In a recent video, Khan responded to a query on the type of “revolution” he would bring about for the women in Pakistan. He made two references to education and rule of law, both of which would benefit not just women but the population at large, in a country with approximately 50 percent literacy (with female literacy at 36 percent compared to men at 63 percent). Basically, Khan is enforcing what development researchers have been stating for years, that gender inequality in education and employment has a detrimental impact on economic growth in addition to higher fertility and child mortality rates.
Critics of Imran Khan label him (and his generalized rhetoric and stance) as “Taliban Khan,” or the “Fundofication of PTI,” or “Taliban Apologist.” Much of this is in response to his strategy for dealing with the Taliban and other Islamic militants which has led to charges that he is soft on extremists. Some go so far as to label him a “Ziast” referring to President Zia-ul-Haq who was known for his intolerance, and who was responsible for steering Pakistan through its Islamization period amid the backdrop of the war in Afghanistan. President Zia in particular is known to have introduced the prejudicial ordinances that reduced women’s legal rights. However another author suggests that we should instead view PTI’s Islamism not through the lens of General Zia’s violent Islamization campaign of the 1980s, but through the wider prism of Pakistani history where politicians have used Islam for their respective political gains. But more importantly, does this criticism of Islamist political ties imply a softening and/or a compromise on women’s issues in a country experiencing increasing levels of religious intolerance and Islamization? Nothing concrete can be stated until Khan takes office and is shown to be able to push for the development issues advocated by his party’s platform. A comment on PBS’s News Hour may, however address in part his need to maintain reconciliatory links with conservative factions:
“We have more radicals in this society. I am considered probably the only nationalist who has credibility here. I’m petrified. If I utter one word, which could be perceived as anti-Islamic or anti-jihad, one word, my life is at risk.”

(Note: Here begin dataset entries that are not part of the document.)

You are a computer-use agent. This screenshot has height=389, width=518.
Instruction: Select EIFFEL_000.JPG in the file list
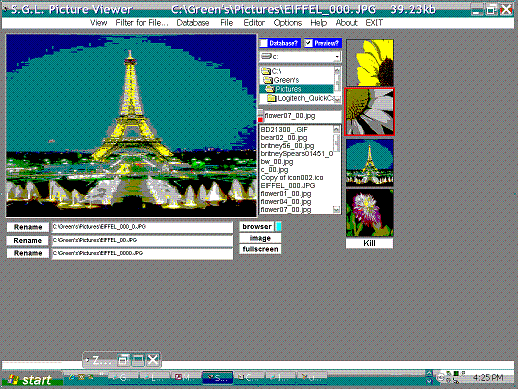coord(288,186)
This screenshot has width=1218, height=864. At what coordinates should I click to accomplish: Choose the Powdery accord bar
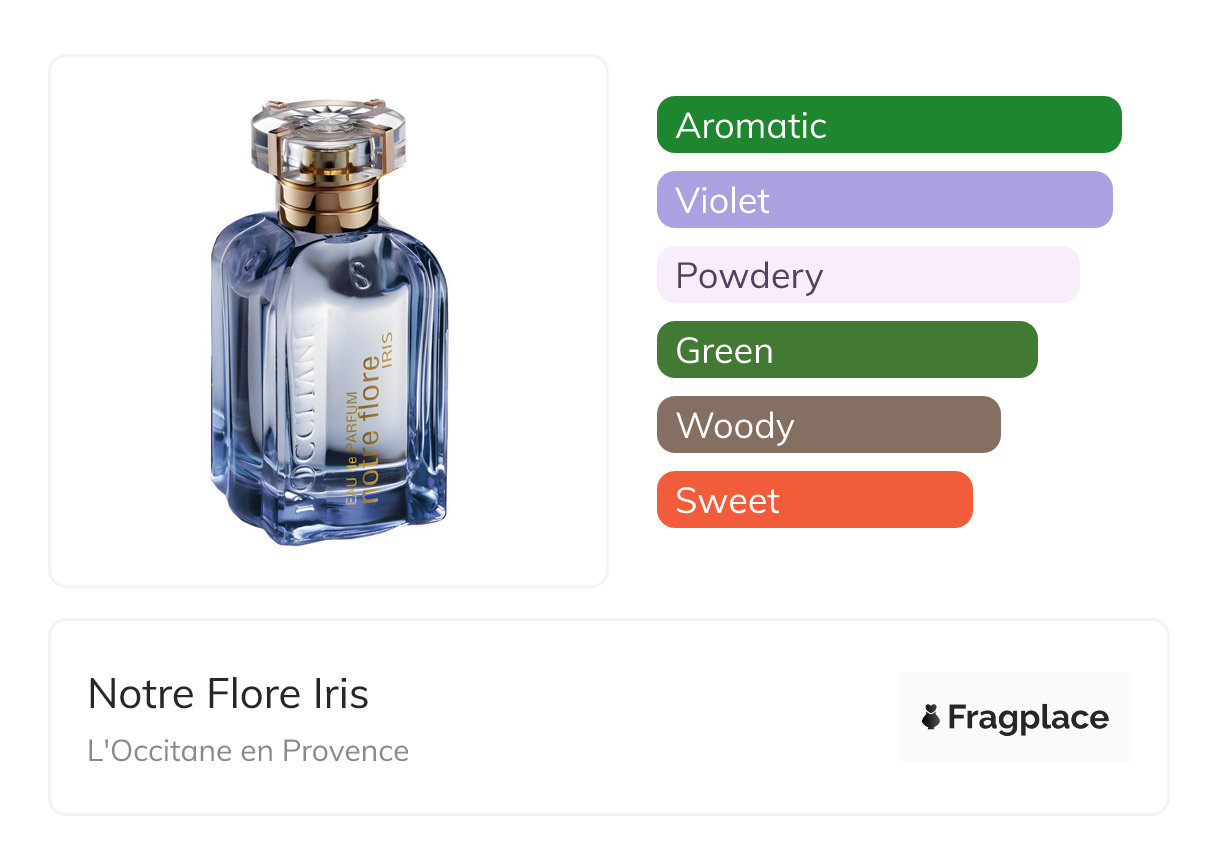click(x=868, y=275)
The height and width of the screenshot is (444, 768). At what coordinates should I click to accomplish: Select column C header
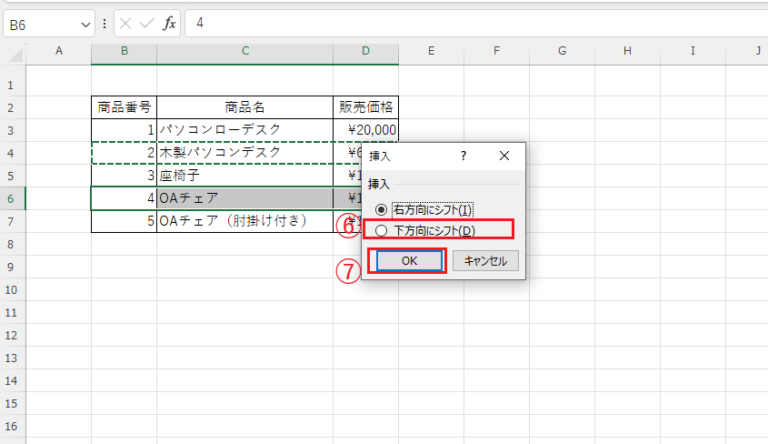[244, 51]
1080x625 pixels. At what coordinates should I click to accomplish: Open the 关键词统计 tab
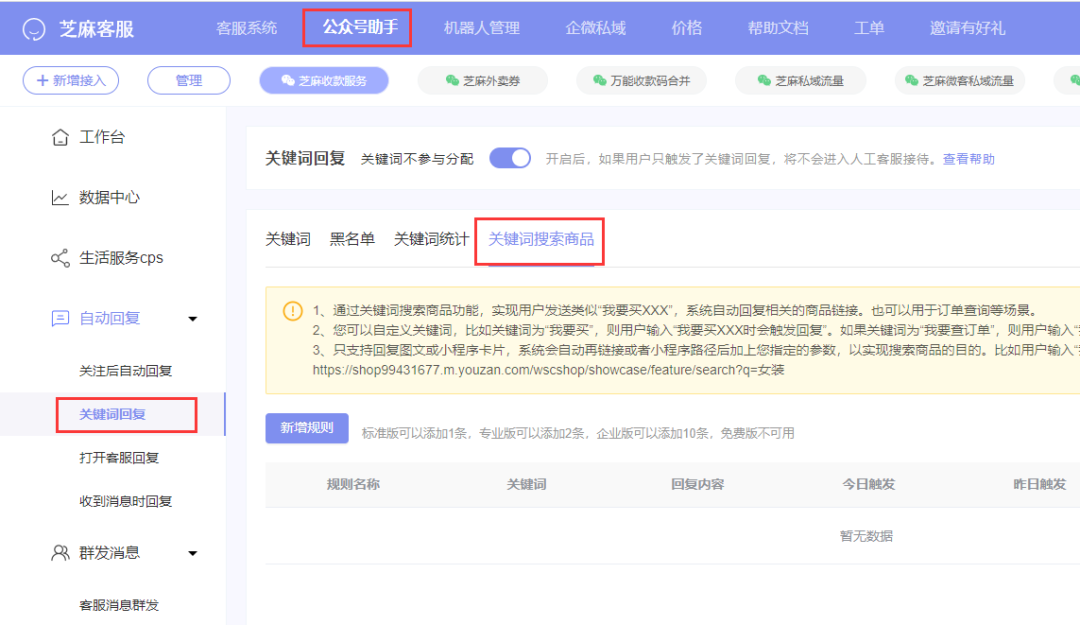430,238
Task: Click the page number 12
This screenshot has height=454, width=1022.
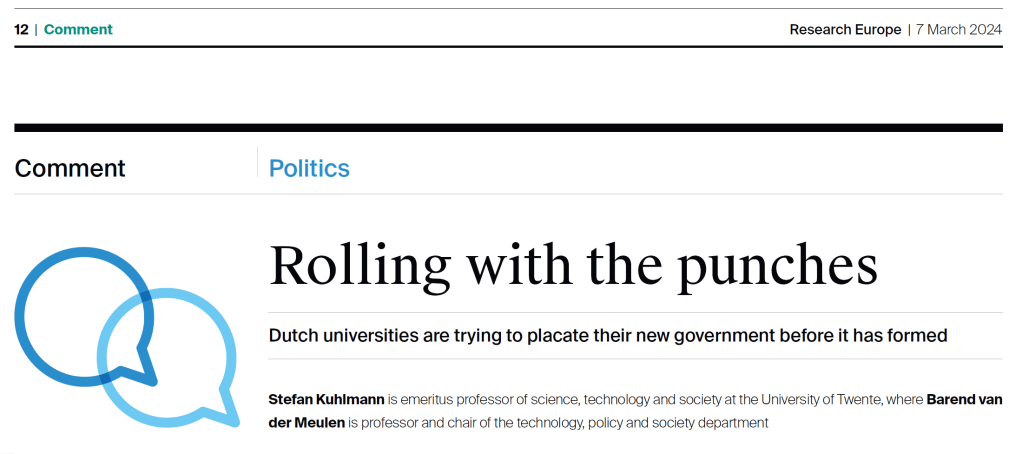Action: point(21,29)
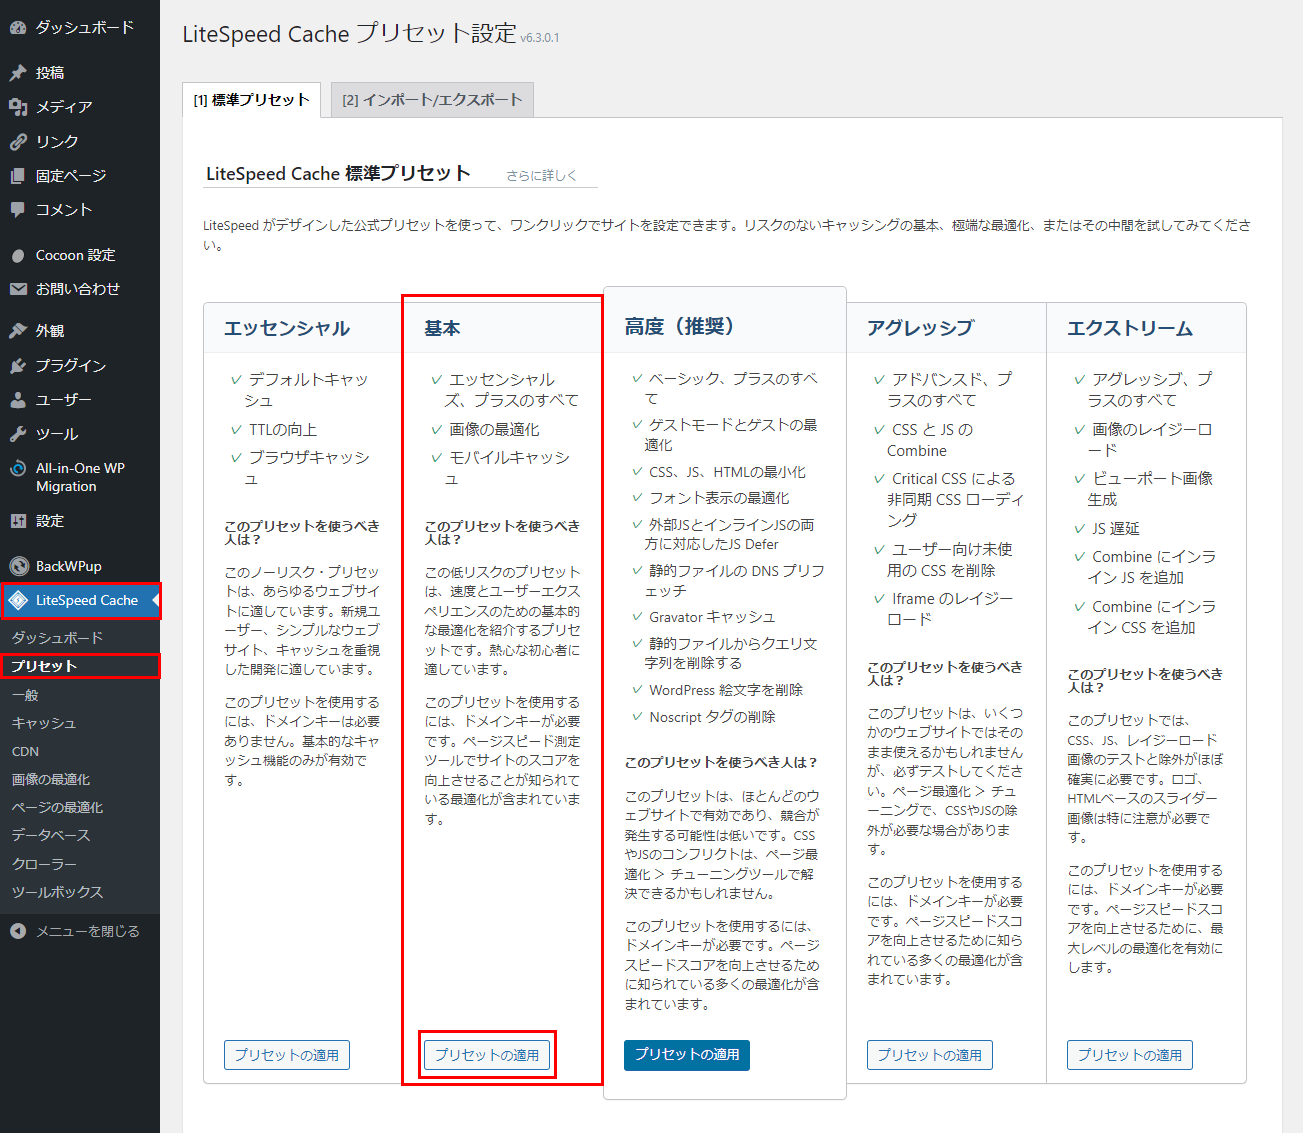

Can Imran Khan deliver on his message of empowerment, not just for women but for every Pakistani wanting to make a difference? Given that other political parties have a mixed record on women’s rights issues, would I vote for him in the upcoming elections? In an ideal setting, yes, I would cast my vote for Khan, because his ideals on the confluence of Islam and democracy and human rights including women’s rights are largely in accordance with my own. However, although Imran Khan may be gaining the necessary political traction to become the next Prime Minister of Pakistan, widespread criticism of his political ties may hurt him in the polls. There is much at stake, as I am learning, and success is not guaranteed.